According to the embodiments of the present disclosure, using a cleaning solution to clean the GaN-based semiconductor layer 106' and the edge area 102P of the upper surface 102a of the substrate 102 can further clean the remaining mask material and/or remaining metal particles. So far, the semiconductor structure 100 as shown in FIG. 1F is formed.

Next, according to an embodiment of the present disclosure, a semiconductor material layer may be formed on the gallium nitride-based semiconductor layer 106', and a dry etching process may be performed to form at least one recess in the semiconductor material layer, and the dry etching process may be performed The applied bias power is less than the first bias power of the first dry etching step 160. In some embodiments, the semiconductor material layer formed on the gallium nitride-based semiconductor layer 106' includes, for example, a gallium nitride semiconductor layer and aluminum gallium nitride (Al _x Ga _1-x N, where 0<x<1) Semiconductor layer, other applicable similar GaN-based semiconductor layers, or any combination of the above.

In the embodiments of the present disclosure, in addition to forming a semiconductor material layer on the gallium nitride-based semiconductor layer 106' to form semiconductor structures of different embodiments, other devices and/or other devices including gallium nitride-based semiconductor materials can also be further used. The device is formed on the semiconductor structure 100 as shown in FIG. 1F to form a semiconductor structure according to other further embodiments of the disclosure. For example, a semiconductor device containing a gallium nitride-based semiconductor material may be, for example, a light emitting diode (LED), a high electron mobility transistor (HEMT), a Schottky diode (SBD), a dual carrier transistor ( BJT), junction field effect transistor (JFET), insulated gate bipolar transistor (IGBT), or other similar devices. Hereinafter, a high electron mobility transistor (HEMT) is taken as an example to describe an embodiment in which a semiconductor device is formed on the semiconductor structure 100 in FIG. 1F.

FIGS. 2A to 2E are cross-sectional schematic diagrams illustrating the use of the semiconductor structure of FIG. 1F to further form a high electron mobility transistor at various stages according to some embodiments of the present disclosure. In this embodiment, the same or similar component numbers are used for the same or similar components in the previous embodiments, and the related description of the same or similar components please refer to the foregoing description, which will not be repeated here.

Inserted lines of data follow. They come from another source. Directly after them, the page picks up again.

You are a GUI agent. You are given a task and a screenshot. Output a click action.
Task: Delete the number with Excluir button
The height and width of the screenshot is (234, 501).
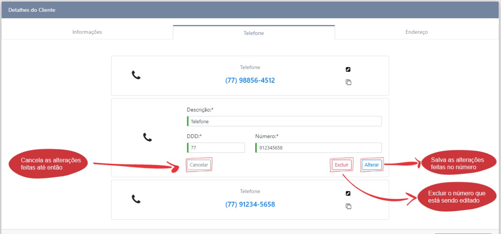click(341, 165)
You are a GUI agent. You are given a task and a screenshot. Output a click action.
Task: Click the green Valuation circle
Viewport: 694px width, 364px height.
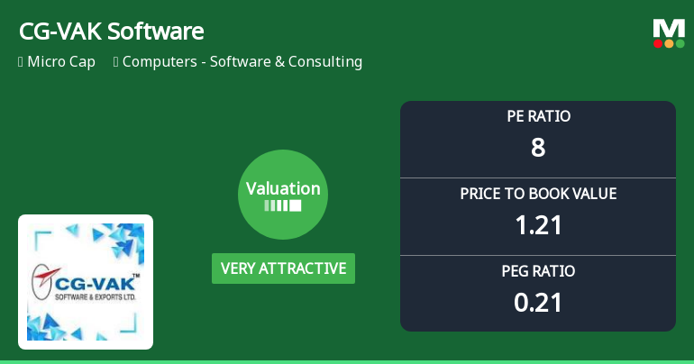(283, 195)
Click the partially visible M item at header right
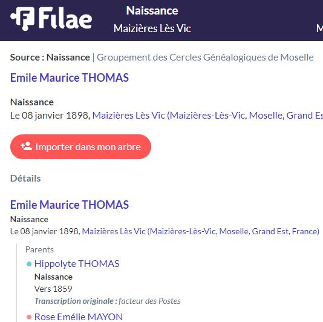 pos(319,28)
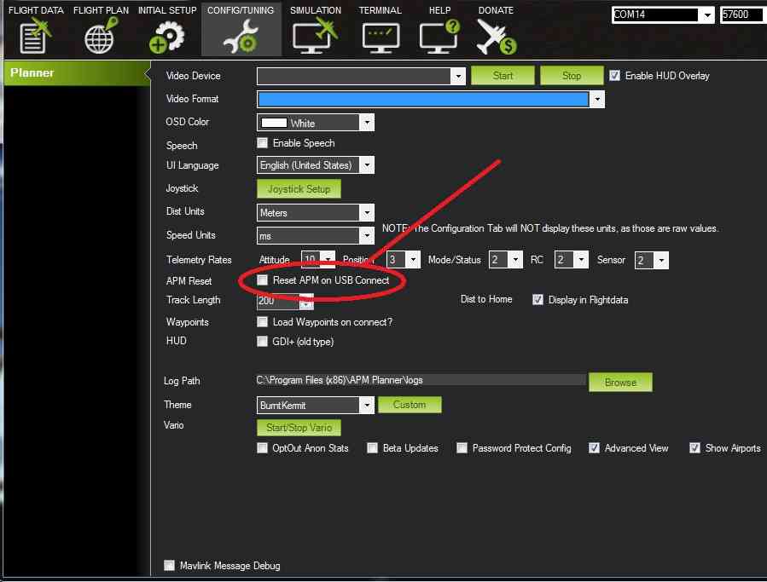Open Initial Setup gear icon
Screen dimensions: 767x582
coord(166,36)
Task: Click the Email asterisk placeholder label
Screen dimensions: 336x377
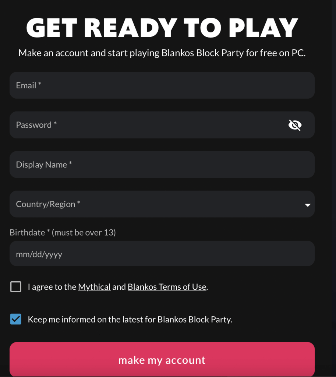Action: pos(29,85)
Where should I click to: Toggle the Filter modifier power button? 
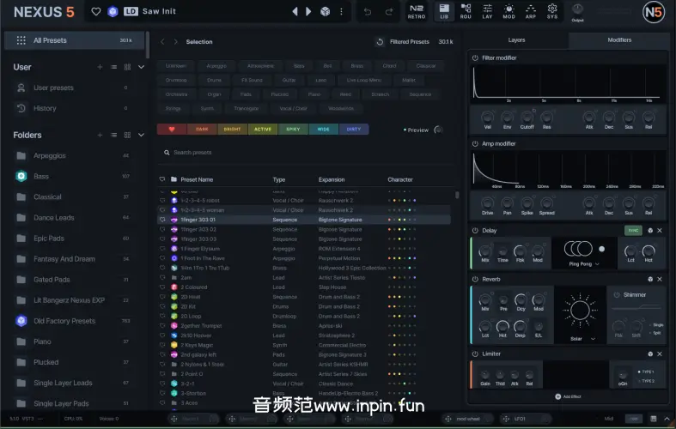coord(474,57)
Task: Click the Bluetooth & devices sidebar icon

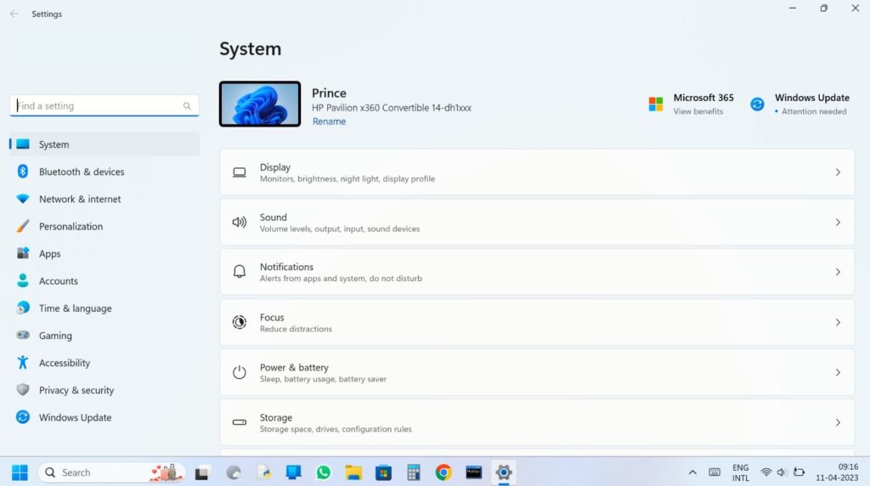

In the following embodiments as shown in FIG. 2A to FIG. 2E, only the device area A of the semiconductor structure of the embodiment of the present disclosure is shown to illustrate that other devices and/or elements are further formed on the semiconductor of FIG. 1F Structurally, to form other further embodiments of semiconductor structures with high electron mobility transistors. In the following embodiments as shown in FIGS. 2A to 2E, the gallium nitride (GaN) semiconductor layer 204 in FIGS. 2A to 2E is, for example, an example of the aforementioned gallium nitride semiconductor layer 106'. The aluminum gallium nitride semiconductor layer 206 in FIGS. 2A to 2E is, for example, an example of the aforementioned semiconductor material layer, but the embodiments of the disclosure are not limited thereto.

Referring to FIG. 2A, an aluminum gallium nitride semiconductor layer 206 (for example, the aforementioned semiconductor material layer) is formed on the gallium nitride semiconductor layer 204 (for example, the aforementioned gallium nitride-based semiconductor layer 106'). There is a heterogeneous interface between the gallium nitride semiconductor layer 204 and the aluminum gallium nitride semiconductor layer 206, so that two-dimensional electron gas (2DEG) (not shown) can be formed on this heterogeneous interface. The high electron mobility transistor 200 shown in Fig. 2E can use two-dimensional electron gas as conductive carriers. In some embodiments, the aluminum gallium nitride semiconductor layer 206 may be formed by an epitaxial growth process, such as metal organic chemical vapor deposition (MOCVD), hydride vapor phase epitaxy (HVPE), molecular beam epitaxy (MBE) , Applicable similar methods, or any combination of the above. In some embodiments, the gallium nitride semiconductor layer 204 and the gallium aluminum nitride semiconductor layer 206 may have dopants, such as n-type dopants or p-type dopants.

Next, an insulating layer 208 containing silicon is formed on the gallium nitride semiconductor layer 204 (for example, the aforementioned gallium nitride-based semiconductor layer 106'). In some embodiments, the silicon-containing insulating layer 208 can be a high-quality thin film formed by atomic layer deposition (ALD), thermal oxidation process or similar deposition process, and its material can be silicon oxide, silicon nitride, silicon oxynitride, suitable Similar materials or any combination of the above. Forming a high-quality thin silicon-containing insulating layer 208 on the gallium aluminum nitride semiconductor layer 206 can prevent the subsequent formation of source contacts (first contact 220), drain contacts (second contact 222), and gate The leakage current of the pole contact (third contact 228) (shown in Figure 2E).

As shown in FIG. 2A, a material layer of the mask layer 210 is formed on the silicon-containing insulating layer 208, and a first opening 212 and a second opening 214 are formed in the material layer of the mask layer 210 using photolithography technology. An opening 212 and a second opening 214 expose a part of the upper surface of the silicon-containing insulating layer 208.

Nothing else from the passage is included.